Every one of us teaches. But we teach in teams–every classroom has at least two teachers sharing the teaching load. Experienced teachers mentor and offer support to teachers joining the co-op. Teachers are given a chance to list their top three teaching choices. The types of work involved vary by subject and level. We have an archive of past lesson plans and ideas for each subject and level, and a group of enthusiastic teachers that come alongside one another. Please do reach out with questions about what each teaching role might look like, and know that we value each teacher and seek to support each other well.

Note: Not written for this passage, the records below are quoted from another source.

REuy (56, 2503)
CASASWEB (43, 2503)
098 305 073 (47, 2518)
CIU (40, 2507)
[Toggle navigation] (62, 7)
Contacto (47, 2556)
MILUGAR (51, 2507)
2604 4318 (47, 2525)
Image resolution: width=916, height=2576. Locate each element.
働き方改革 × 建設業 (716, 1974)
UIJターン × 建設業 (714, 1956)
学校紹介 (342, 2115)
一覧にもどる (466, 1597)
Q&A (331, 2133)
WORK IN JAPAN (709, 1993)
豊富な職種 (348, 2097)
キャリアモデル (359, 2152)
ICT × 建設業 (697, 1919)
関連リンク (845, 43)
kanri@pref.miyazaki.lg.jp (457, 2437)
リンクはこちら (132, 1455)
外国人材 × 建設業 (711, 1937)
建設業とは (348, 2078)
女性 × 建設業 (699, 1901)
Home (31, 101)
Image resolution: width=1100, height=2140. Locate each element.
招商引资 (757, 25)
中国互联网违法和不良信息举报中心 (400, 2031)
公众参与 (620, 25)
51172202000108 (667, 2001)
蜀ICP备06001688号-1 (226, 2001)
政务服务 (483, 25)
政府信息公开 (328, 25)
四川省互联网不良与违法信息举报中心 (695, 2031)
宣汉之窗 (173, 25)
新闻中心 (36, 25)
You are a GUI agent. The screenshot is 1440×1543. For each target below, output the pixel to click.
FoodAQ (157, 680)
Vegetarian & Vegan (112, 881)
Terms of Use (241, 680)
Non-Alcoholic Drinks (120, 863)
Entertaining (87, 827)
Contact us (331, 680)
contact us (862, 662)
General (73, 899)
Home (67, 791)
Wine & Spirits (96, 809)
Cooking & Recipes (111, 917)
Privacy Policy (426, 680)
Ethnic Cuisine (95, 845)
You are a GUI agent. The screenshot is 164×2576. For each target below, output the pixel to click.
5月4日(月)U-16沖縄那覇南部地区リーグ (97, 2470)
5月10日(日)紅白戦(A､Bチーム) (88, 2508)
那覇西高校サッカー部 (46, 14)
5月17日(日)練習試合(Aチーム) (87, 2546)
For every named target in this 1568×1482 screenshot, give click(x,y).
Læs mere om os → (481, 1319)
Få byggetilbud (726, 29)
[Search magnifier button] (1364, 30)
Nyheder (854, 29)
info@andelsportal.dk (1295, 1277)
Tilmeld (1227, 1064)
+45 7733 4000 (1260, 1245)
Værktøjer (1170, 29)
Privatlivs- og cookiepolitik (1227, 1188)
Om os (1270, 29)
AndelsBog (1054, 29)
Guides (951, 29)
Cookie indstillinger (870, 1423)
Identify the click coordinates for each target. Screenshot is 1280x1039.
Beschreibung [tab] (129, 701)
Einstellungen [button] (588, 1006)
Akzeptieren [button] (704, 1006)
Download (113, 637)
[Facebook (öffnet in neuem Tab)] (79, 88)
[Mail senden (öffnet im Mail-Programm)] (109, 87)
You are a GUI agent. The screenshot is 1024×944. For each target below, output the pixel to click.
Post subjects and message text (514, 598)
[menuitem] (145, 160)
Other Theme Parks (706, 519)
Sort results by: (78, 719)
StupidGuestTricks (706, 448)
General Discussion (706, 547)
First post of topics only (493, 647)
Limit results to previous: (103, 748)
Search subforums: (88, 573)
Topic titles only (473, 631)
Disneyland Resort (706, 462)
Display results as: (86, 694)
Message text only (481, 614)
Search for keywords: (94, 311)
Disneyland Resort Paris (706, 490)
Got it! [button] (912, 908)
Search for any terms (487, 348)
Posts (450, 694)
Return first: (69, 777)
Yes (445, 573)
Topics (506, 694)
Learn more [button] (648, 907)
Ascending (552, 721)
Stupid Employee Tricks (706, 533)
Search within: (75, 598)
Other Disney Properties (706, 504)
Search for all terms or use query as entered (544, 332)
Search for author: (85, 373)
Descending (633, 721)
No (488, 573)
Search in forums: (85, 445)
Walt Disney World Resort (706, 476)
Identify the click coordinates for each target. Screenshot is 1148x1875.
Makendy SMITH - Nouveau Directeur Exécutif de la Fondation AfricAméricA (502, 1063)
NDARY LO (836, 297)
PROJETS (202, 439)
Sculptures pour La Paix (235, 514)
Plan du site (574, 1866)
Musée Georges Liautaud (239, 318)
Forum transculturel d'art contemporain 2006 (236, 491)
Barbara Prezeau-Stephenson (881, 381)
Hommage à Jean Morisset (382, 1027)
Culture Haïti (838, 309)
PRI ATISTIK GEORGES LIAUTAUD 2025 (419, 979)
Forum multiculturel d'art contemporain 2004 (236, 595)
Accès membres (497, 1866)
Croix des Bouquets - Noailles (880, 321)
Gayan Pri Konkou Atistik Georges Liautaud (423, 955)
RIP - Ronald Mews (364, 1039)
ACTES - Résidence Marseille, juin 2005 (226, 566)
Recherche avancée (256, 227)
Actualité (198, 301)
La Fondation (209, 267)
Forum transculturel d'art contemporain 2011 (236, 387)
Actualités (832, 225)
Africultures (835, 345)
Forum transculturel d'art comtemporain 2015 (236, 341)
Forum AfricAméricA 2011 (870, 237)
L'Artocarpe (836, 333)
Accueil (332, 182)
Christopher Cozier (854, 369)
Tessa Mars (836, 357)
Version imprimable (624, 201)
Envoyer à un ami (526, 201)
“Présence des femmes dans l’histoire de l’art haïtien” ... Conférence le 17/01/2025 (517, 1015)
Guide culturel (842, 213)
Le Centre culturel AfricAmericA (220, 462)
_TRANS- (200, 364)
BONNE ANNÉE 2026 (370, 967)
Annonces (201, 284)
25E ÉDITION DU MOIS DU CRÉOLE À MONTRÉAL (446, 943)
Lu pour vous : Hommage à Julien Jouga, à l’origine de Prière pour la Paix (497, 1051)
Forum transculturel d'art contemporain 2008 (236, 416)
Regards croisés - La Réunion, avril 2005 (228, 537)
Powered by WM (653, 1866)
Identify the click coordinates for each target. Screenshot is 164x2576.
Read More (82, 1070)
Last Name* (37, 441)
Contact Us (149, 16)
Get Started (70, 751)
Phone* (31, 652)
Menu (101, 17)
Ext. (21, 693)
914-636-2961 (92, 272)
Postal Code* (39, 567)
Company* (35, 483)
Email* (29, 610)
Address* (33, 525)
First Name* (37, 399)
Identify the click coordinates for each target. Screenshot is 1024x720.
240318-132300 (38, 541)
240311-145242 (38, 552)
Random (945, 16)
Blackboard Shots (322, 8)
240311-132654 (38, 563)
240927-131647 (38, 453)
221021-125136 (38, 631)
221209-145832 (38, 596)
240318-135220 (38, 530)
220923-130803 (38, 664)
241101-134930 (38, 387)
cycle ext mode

Can you give me some examples of the learning that takes place during an SCC day?
–Partaking in a medieval feast
–Nailing Martin Luther’s 95 Theses to a door and discussing their importance
–Memorizing the 21 brightest stars in the universe and the stories behind constellations
–Studying, designing, building, and launching rockets (it was awesome!)
–Assembling a jumbo periodic table correctly
–Acting out scenes from Shakespeare’s A Midsummer Night’s Dream
–Creating a 3-D model of a salt molecule
–Reenactments of the first Passover and the crossing of the Red Sea (yes, really!)
–Gathering manna
–Sailing the “Mediterranean” on a Phoenician ship, establishing colonies, and trading goods
–Following Daedalus’s magic yarn through the Labyrinth to fight the Minotaur
–Discussion of the Crusades, wrongful actions within and outside of Christianity
–Creating a journal from the point of view of Marco Polo on his travels
–Examining cells through microscopes
–Sketching the systems of the human body
–Lively discussions about Anna Karenina
–Learning about and practicing Lectio Divina and Examen
–Dissecting frogs (!), dissecting sheep eyeballs (!!), and mummifying chickens (!!!)
–Reading biographies from a wide variety of voices, times, and places

Is SCC affiliated with any other organization?
Seattle Classical Cooperative is a completely independent non-profit organization, and we are not officially affiliated with any other organizations. We have an independent board that makes decisions on behalf of the co-op, and all members are welcome to attend board meetings to give input and feedback on issues of importance, although voting privileges are restricted to official board members. We value transparency and the collaborative process of steering our co-op in whatever direction is fitting for the majority of our members.

Can I visit?
We hold open house days each February for the following academic year, because the best way to learn more about us is to come and see us in action. Please contact us for more information.

How do I sign up!?
Complete the registration paperwork and hold your spot with the $300 registration fee. The total fee per family, for 2024-2025, is $600. Your registration fee will be counted towards that total. Registration for 2024-2025 is due on March 15th.
Once your paperwork and fee are turned in, you’ll be contacted for an interview to help us get to know each other better and ensure a good fit.

Registration for the 2024-2025 school year is now closed.


Thank you so much for considering Seattle Classical Co-op. We look forward to meeting you and answering any additional questions you might have!